Source data:
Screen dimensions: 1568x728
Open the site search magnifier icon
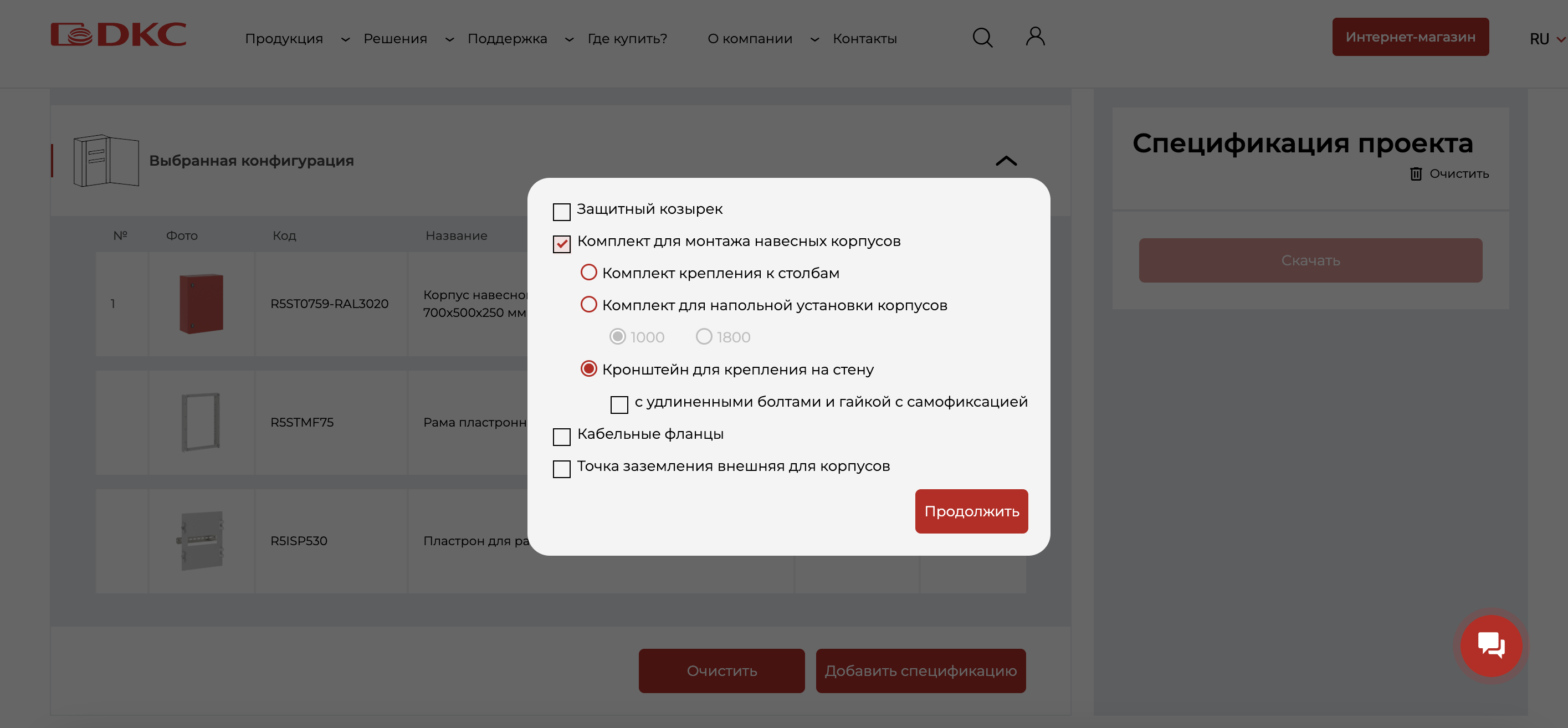(x=982, y=38)
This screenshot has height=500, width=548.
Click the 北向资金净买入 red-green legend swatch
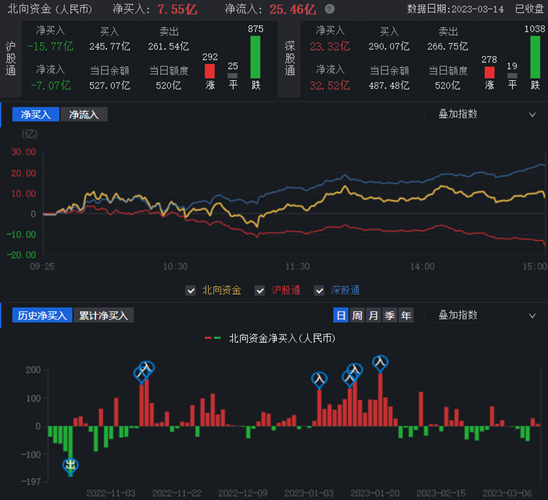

*Work instructions:* Recast the material above as a Markdown table with the columns "No." and "Line," giving each non-blank line its own numbered row. Omit the pictures from your table.

*Result:*
| No. | Line |
|---|---|
| 1 | Screen dimensions: 1568x728 |
| 2 | Open the site search magnifier icon |
| 3 | (x=982, y=38) |
| 4 | This screenshot has height=500, width=548. |
| 5 | Click the 北向资金净买入 red-green legend swatch |